Make sure that this Git repository is located somewhere in your home directory, so that you can access it from the mount point. Navigate to this repository and proceed with conducting the experiments. Note that the Conda environment does not have to be activated in Docker; it already is activated inside the container.

Conducting the experiments

You can reproduce all of our results with GNU Make. Navigate to the base directory of this Git repository and make sure that the Conda environment is active (see the local setup above). One simple command will run all experiments and plot their results:

make

Before you start the experiments, you might want to inspect what will happen. Print the steps of the build process above without executing them:

make -n

Explanation: What happens first is that all experiments are run after another. Each experiment is configured by a YAML file, which you can easily alter to experiment further. Each experiment produces a CSV file in the results/ directory, in this first step. Second, CSV files with the aggregated plotting data are derived from the raw results; these files are stored in the plots/ directory. Finally, the LaTeX package PGFPlots produces PDF files with the figures from our paper.

The following table presents the execution times we observed with different machines. Caution: You might need to change n_trials in the configuration files to 100, like we have done on one of our laptops.

Setup	n_trials	Wall Clock Time of Running 'make'
Docker (48 cores)	1000	~ 140 min
Docker (48 cores)	100	~ 20 min
Local (8 cores)	100	~ 60 min

Our Docker setup is equipped with an Intel Xeon E5 processor with 48 cores at 3.5 GHz. The local setup uses an Intel i7 processor with 8 cores at 4 GHz.

You can also run the experiments separately:

make plots/kl/kl_main.pdf  # Fig. 2 in our paper
make plots/proportion_impact/proportion_impact_main.pdf  # Fig. 3a
make plots/proportion_impact/proportion_impact_svc.pdf  # Fig. 3b
make plots/proportion_impact/proportion_impact_dt.pdf  # Fig. 3c
make results/dataset_info/main.csv  # Tab. 1
make gridsearch  # not in the paper; tune hyper-parameters of classifiers

Results

Calling make (see above) will produce PDF files with the following figures:

Figure 2: In plots/kl/kl_main.pdf

Figure 3: In plots/proportion_impact/proportion_impact_*.pdf

Development

After changing the code (or if you simply want to check that everything works), you can use the test.yml configurations of each experiment. These configurations only perform a small number of iterations so that they finish in a matter of seconds.
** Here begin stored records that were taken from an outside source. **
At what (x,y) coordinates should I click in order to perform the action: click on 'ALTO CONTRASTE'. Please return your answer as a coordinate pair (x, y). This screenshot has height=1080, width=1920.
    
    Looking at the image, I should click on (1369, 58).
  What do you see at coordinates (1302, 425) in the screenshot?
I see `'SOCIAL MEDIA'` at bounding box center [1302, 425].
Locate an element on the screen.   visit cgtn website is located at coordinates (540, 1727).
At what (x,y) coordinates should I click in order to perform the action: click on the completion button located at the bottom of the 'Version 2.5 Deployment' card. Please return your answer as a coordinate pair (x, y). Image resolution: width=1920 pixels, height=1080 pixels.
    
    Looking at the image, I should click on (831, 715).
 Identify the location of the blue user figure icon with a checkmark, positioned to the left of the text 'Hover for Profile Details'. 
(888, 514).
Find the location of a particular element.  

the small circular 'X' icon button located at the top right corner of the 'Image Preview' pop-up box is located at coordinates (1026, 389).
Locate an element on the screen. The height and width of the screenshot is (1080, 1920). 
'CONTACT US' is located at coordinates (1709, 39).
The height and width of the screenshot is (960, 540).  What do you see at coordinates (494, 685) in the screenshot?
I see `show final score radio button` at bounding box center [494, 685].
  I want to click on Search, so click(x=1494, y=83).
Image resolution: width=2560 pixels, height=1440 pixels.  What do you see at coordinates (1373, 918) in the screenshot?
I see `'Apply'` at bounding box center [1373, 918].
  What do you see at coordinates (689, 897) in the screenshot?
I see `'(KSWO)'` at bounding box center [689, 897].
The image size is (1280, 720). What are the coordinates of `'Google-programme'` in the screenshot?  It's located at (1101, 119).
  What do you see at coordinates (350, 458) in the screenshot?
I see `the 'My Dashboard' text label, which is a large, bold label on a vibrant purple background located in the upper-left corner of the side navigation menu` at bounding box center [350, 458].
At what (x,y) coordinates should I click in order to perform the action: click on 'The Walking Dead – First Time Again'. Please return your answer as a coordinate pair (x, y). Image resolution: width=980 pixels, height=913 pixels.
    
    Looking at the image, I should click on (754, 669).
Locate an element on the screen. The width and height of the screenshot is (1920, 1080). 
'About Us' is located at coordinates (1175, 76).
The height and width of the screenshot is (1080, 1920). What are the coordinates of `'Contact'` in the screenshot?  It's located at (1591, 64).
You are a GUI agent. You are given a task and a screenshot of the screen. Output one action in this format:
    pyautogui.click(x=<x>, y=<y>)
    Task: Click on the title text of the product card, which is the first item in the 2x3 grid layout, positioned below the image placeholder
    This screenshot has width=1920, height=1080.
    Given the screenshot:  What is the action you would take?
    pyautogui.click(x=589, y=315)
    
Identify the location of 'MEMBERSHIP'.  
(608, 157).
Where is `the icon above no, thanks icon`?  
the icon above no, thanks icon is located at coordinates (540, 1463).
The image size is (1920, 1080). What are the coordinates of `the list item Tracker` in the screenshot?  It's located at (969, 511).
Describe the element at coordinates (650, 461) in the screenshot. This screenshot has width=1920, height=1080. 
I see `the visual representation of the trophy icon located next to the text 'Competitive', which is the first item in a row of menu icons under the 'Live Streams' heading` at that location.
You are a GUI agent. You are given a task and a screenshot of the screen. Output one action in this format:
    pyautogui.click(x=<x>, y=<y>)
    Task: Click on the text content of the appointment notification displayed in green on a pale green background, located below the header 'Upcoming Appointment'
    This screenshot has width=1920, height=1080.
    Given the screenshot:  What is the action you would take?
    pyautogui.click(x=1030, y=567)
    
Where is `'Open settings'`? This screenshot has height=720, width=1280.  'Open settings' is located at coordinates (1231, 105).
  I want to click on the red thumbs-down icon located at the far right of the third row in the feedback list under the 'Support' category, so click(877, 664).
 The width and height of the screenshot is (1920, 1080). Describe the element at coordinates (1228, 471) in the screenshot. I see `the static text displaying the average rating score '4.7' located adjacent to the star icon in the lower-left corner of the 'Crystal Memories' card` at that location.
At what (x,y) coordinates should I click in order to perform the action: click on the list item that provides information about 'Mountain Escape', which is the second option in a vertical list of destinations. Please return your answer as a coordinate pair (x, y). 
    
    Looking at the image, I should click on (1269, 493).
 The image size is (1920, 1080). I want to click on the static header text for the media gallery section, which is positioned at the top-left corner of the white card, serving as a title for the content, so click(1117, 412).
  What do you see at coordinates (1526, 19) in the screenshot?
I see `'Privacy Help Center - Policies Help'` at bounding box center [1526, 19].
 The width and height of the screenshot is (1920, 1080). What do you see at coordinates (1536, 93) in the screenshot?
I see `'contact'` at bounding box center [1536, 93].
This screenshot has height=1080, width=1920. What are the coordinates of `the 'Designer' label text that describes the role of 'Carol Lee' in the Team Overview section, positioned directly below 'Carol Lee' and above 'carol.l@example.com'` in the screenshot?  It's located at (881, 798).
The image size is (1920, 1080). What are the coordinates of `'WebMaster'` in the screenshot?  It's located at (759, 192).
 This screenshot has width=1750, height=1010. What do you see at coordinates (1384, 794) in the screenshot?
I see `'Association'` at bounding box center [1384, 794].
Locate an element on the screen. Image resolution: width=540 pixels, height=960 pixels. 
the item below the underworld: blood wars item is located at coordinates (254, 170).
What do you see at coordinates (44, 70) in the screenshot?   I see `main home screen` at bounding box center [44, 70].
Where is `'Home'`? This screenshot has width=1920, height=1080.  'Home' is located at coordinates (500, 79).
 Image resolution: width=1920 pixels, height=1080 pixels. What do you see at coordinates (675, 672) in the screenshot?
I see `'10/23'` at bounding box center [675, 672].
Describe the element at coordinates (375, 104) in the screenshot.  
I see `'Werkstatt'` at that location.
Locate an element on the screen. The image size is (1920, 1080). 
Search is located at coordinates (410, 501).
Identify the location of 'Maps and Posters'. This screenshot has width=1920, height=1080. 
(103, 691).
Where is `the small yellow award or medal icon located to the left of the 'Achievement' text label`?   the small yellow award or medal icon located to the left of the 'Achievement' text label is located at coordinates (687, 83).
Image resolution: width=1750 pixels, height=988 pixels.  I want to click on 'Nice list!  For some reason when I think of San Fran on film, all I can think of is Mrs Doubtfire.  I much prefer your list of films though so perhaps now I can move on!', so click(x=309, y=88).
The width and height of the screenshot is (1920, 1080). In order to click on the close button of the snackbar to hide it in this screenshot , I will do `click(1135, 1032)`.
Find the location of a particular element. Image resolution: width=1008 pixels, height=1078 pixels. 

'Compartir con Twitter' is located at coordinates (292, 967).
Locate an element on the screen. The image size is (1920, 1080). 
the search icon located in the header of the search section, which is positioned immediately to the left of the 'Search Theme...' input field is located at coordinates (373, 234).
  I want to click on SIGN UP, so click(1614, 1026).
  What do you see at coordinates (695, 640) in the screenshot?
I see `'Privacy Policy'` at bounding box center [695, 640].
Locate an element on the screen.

The experiments are implemented in the sandbox.experiments.<name> modules.

Troubleshooting

The local setup is not working: Make sure you have installed and updated Conda. If you experience a ResolvePackageNotFound error you can try to remove the corresponding lines from the environment.yml and call conda env create -f environment.yml again.

The Docker setup is not working: Please use the local setup with Conda, instead, and reduce the number of trials.

The experiments take too much time: Reduce the number of trials in the YAML configurations. A smaller number of trials will lead to similar results, although you will recognize a larger amount of noise in the plots.

The final build step (pdflatex) fails: Use the local setup for this step and update your LaTeX distribution; in particular, pgfplots 1.15 is required. We have omitted a LaTeX installation in the Docker image to keep the image small.